Parmi ces complications envisageables, il faut citer :
1. Le saignement ou la survenue d’un hématome (collection de sang sous la peau), en fait assez rare, peuvent justifier une intervention chirurgicale.
2. La survenue d’une infection, en fait peu fréquente, nécessitera un drainage chirurgical et un traitement antibiotique. Elle peut parfois laisser des séquelles inesthétiques.
3. Il n’est pas rare d’observer à partir du 8eme jour post-opératoire, la survenue d’un épanchement lié à un écoulement de lymphe et à un suintement de la graisse. La compression et le repos en constituent les meilleures préventions. Un tel épanchement doit parfois être ponctionné, et il s’assèche en général sans séquelle particulière.
4. On peut observer, notamment chez les patientes dont la peau est très lésée ou très cicatricielle, des phénomènes de retard de cicatrisation qui allongent les suites opératoires.
5. Une nécrose cutanée, notamment l’ombilic, est parfois observée, en règle limitée et localisée. Les nécroses importantes sont, en fait, rares. Elles sont beaucoup plus fréquentes chez les fumeurs(ses), surtout si l’arrêt du tabac n’a pas été strictement respecté.
6. Les altérations de la sensibilité de la paroi, notamment une diminution de la sensibilité prédominant dans la région sous-ombilicale, sont fréquemment observées : la sensibilité normale réapparaît le plus souvent dans un délai de 3 à 12 mois au décours de l’abdominoplastie.
7. Les accidents thrombo-emboliques (phlébite, embolie pulmonaire), bien que globalement assez rares, sont parmi les plus redoutables. Des mesures préventives rigoureuses doivent en minimiser l’incidence : port de bas anti-thrombose, lever précoce et un traitement anti-coagulant est fréquemment prescrit.

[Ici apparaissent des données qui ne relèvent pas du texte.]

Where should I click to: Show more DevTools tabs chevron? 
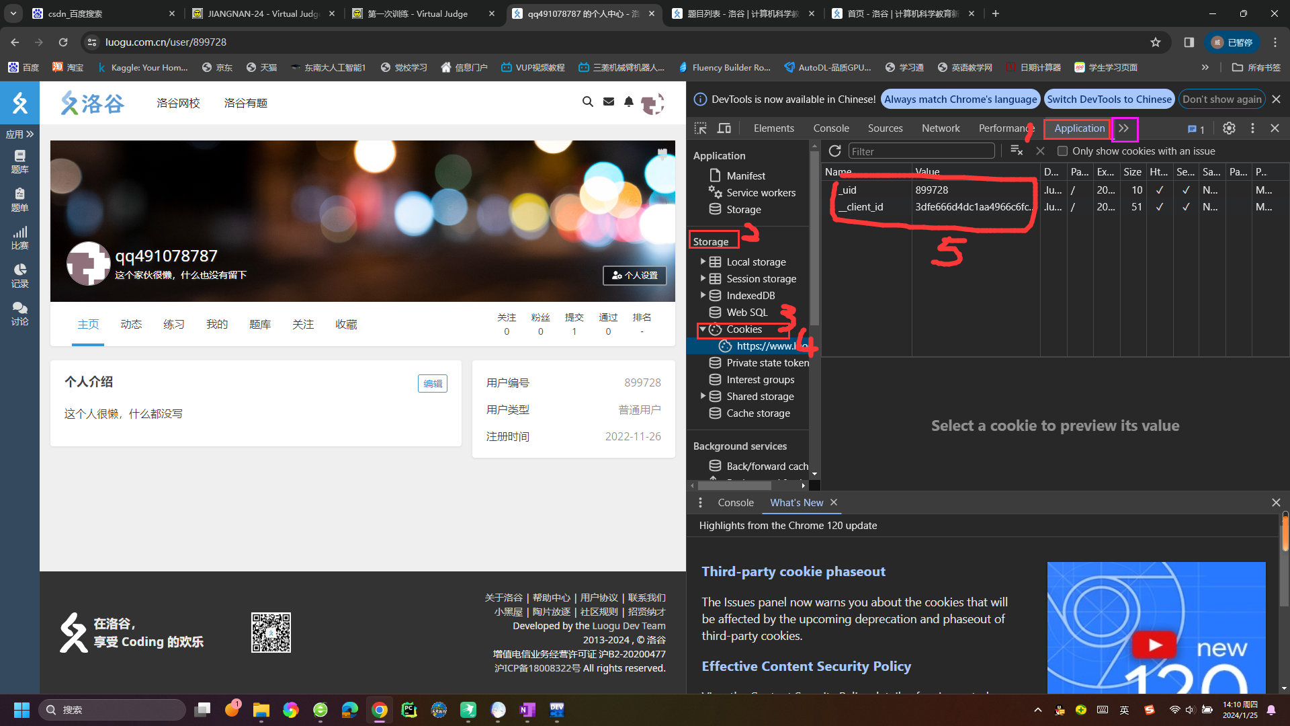pos(1124,128)
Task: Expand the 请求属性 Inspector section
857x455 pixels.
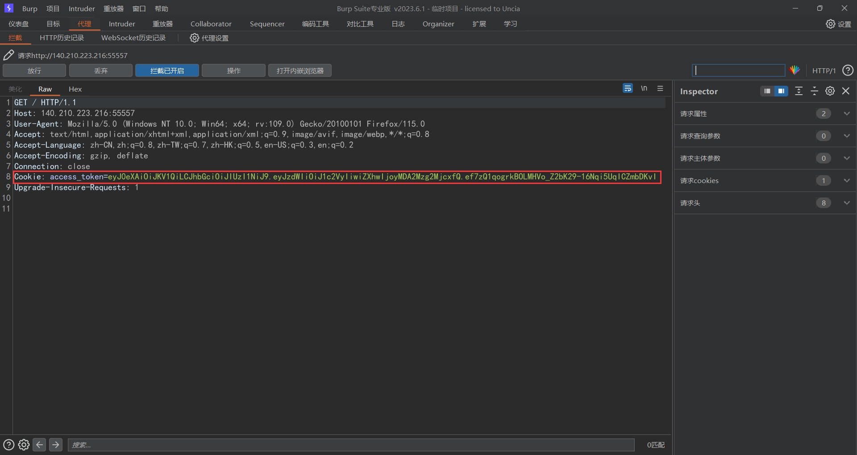Action: [x=847, y=113]
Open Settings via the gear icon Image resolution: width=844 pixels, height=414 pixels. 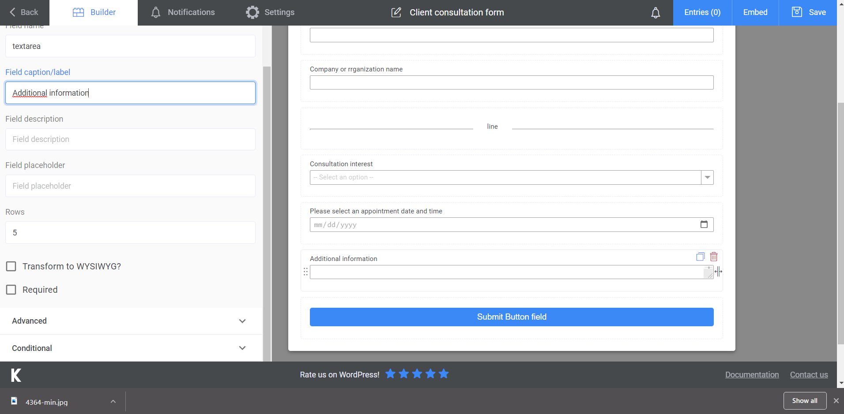click(x=252, y=12)
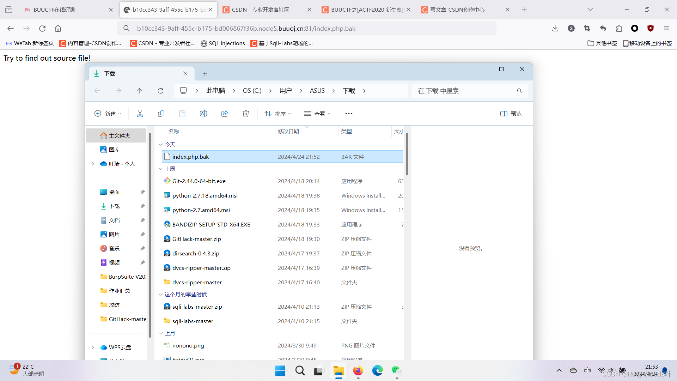Open browser downloads icon in toolbar
Screen dimensions: 677x381
pos(555,29)
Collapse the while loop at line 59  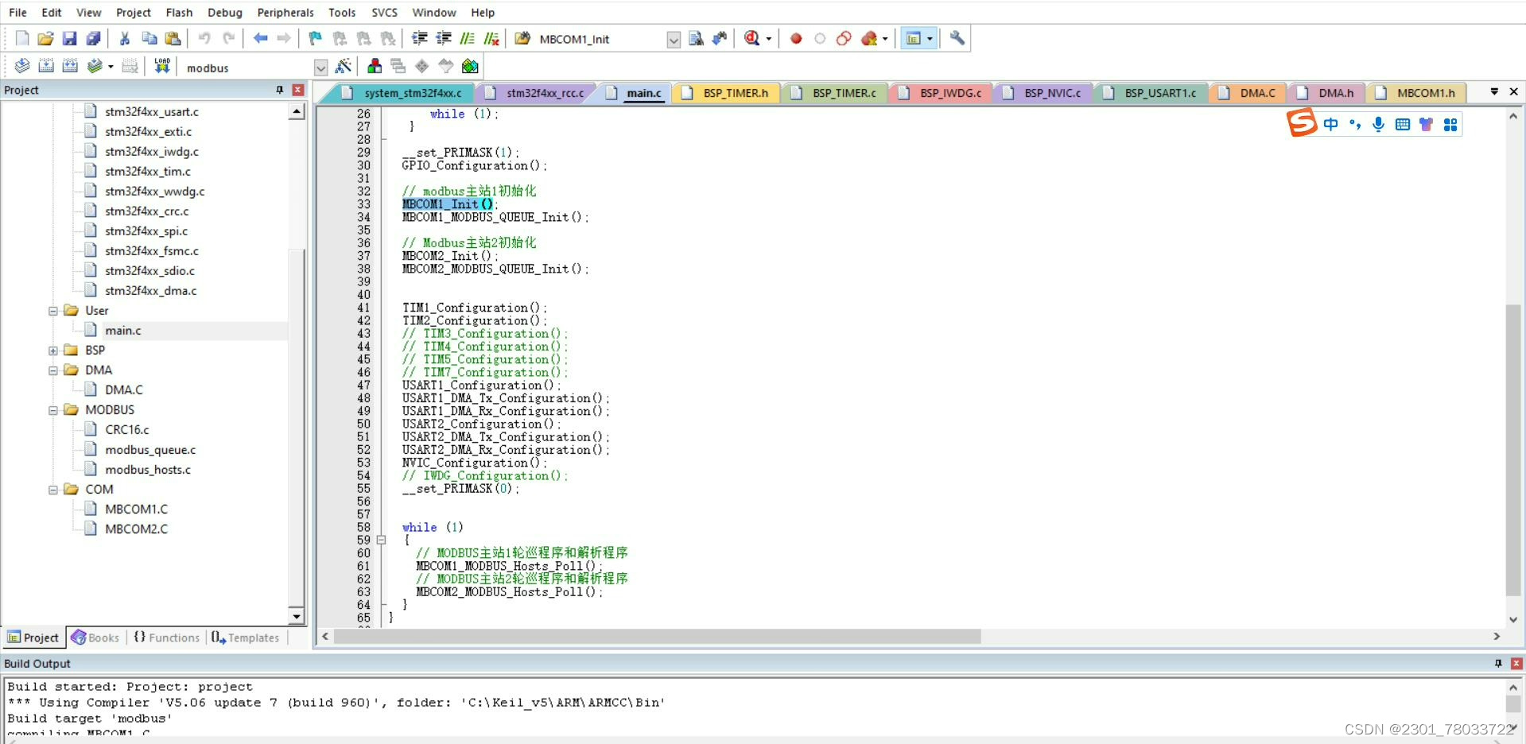[382, 541]
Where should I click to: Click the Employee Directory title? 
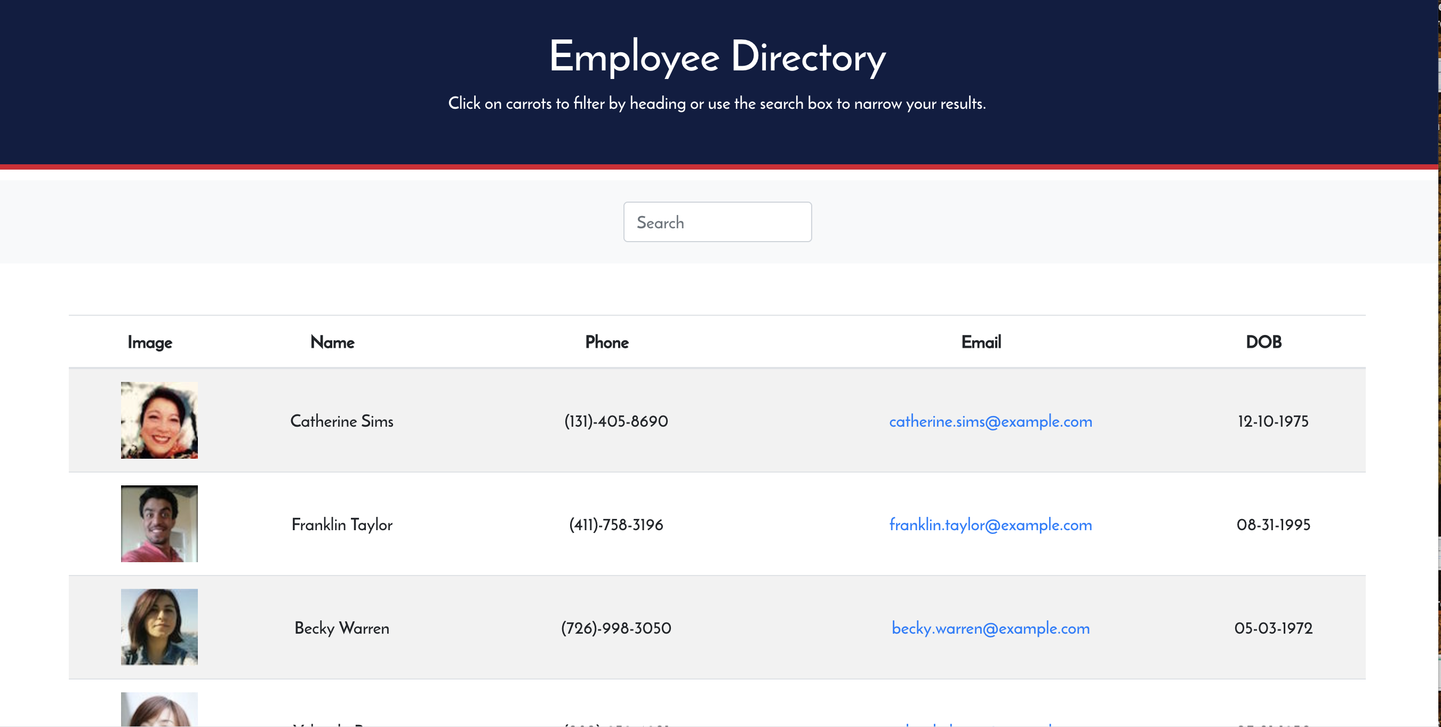(x=717, y=57)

Enfin, si une lipoaspiration ou une cure de diastasis ou de hernie ombilicale ont été nécessaires durant l’intervention, quelques rarissimes cas de perforations digestives ont été rapportés dans la littérature internationale.

CONCLUSION GÉNÉRALE

La chirurgie plastique et esthétique de la paroi abdominale a fait des progrès déterminants qui permettent aujourd’hui, dans un bon nombre de cas, de proposer une technique et une stratégie thérapeutique adaptées et de résoudre ainsi, soit par une simple lipoaspiration, soit par une mini-plastie abdominale (plastie abdominale localisée), soit par une intervention plus importante (plastie abdominale étendue), les principaux problèmes esthétiques posés par l’abdomen.
Au total, il ne faut pas surévaluer les risques, mais simplement prendre conscience qu’une intervention chirurgicale, même apparemment simple, comporte toujours une petite part d’aléas.
Tels sont les éléments d’information que nous souhaitions vous apporter en complément à la consultation. Nous vous conseillons de conserver ce document, de le relire après la consultation et d’y réfléchir « à tête reposée ».
Cette réflexion suscitera peut-être de nouvelles questions, pour lesquelles vous attendrez des informations complémentaires. Nous sommes à votre disposition pour en reparler au cours d’une prochaine consultation, ou avant de signer la feuille de consentement.